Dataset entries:
----
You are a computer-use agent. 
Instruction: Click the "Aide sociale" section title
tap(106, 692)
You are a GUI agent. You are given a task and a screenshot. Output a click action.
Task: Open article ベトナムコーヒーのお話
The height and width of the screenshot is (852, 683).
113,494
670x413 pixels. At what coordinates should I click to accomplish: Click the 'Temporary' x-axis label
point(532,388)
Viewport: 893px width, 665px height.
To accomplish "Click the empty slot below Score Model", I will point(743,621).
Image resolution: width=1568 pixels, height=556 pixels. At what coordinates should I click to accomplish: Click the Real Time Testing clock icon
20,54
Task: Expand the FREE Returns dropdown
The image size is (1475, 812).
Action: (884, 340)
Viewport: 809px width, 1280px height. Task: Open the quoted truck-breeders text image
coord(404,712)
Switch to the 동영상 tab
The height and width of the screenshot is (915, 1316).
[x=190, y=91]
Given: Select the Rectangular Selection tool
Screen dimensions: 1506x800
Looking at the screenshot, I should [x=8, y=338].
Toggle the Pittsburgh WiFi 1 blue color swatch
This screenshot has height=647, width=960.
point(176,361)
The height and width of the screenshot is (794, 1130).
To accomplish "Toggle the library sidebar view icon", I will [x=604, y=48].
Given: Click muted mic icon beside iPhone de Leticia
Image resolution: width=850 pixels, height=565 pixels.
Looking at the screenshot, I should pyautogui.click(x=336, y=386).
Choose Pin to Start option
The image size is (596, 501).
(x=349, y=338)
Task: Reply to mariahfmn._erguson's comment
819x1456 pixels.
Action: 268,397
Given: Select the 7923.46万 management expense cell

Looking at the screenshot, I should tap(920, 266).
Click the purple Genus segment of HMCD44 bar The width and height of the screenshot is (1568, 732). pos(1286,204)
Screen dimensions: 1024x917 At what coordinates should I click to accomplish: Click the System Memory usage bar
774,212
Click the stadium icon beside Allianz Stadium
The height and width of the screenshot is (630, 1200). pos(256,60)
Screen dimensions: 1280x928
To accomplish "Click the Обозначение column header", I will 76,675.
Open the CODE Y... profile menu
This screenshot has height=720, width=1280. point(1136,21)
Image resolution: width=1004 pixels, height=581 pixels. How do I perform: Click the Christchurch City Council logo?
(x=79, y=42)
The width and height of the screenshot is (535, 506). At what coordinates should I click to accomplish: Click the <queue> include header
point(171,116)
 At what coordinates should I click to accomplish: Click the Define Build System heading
----
EXERCISE PROMPT:
Repeat the data word for word.

SOLUTION:
You are a computer-use agent. 
Instruction: Click the "Aide sociale" section title
tap(106, 692)
You are a GUI agent. You are given a task and a screenshot. Output a click action.
Task: Open article ベトナムコーヒーのお話
The height and width of the screenshot is (852, 683).
113,494
670x413 pixels. At what coordinates should I click to accomplish: Click the 'Temporary' x-axis label
point(532,388)
Viewport: 893px width, 665px height.
To accomplish "Click the empty slot below Score Model", I will point(743,621).
Image resolution: width=1568 pixels, height=556 pixels. At what coordinates should I click to accomplish: Click the Real Time Testing clock icon
20,54
Task: Expand the FREE Returns dropdown
The image size is (1475, 812).
Action: (884, 340)
Viewport: 809px width, 1280px height. Task: Open the quoted truck-breeders text image
coord(404,712)
Switch to the 동영상 tab
The height and width of the screenshot is (915, 1316).
[x=190, y=91]
Given: Select the Rectangular Selection tool
Screen dimensions: 1506x800
Looking at the screenshot, I should [x=8, y=338].
Toggle the Pittsburgh WiFi 1 blue color swatch
This screenshot has height=647, width=960.
point(176,361)
The height and width of the screenshot is (794, 1130).
To accomplish "Toggle the library sidebar view icon", I will [x=604, y=48].
Given: Click muted mic icon beside iPhone de Leticia
Image resolution: width=850 pixels, height=565 pixels.
Looking at the screenshot, I should pyautogui.click(x=336, y=386).
Choose Pin to Start option
The image size is (596, 501).
(x=349, y=338)
Task: Reply to mariahfmn._erguson's comment
819x1456 pixels.
Action: 268,397
Given: Select the 7923.46万 management expense cell

Looking at the screenshot, I should tap(920, 266).
Click the purple Genus segment of HMCD44 bar The width and height of the screenshot is (1568, 732). pos(1286,204)
Screen dimensions: 1024x917 At what coordinates should I click to accomplish: Click the System Memory usage bar
774,212
Click the stadium icon beside Allianz Stadium
The height and width of the screenshot is (630, 1200). pos(256,60)
Screen dimensions: 1280x928
To accomplish "Click the Обозначение column header", I will 76,675.
Open the CODE Y... profile menu
This screenshot has height=720, width=1280. point(1136,21)
Image resolution: width=1004 pixels, height=581 pixels. How do I perform: Click the Christchurch City Council logo?
(x=79, y=42)
The width and height of the screenshot is (535, 506). At what coordinates should I click to accomplish: Click the <queue> include header
point(171,116)
 At what coordinates should I click to accomplish: Click the Define Build System heading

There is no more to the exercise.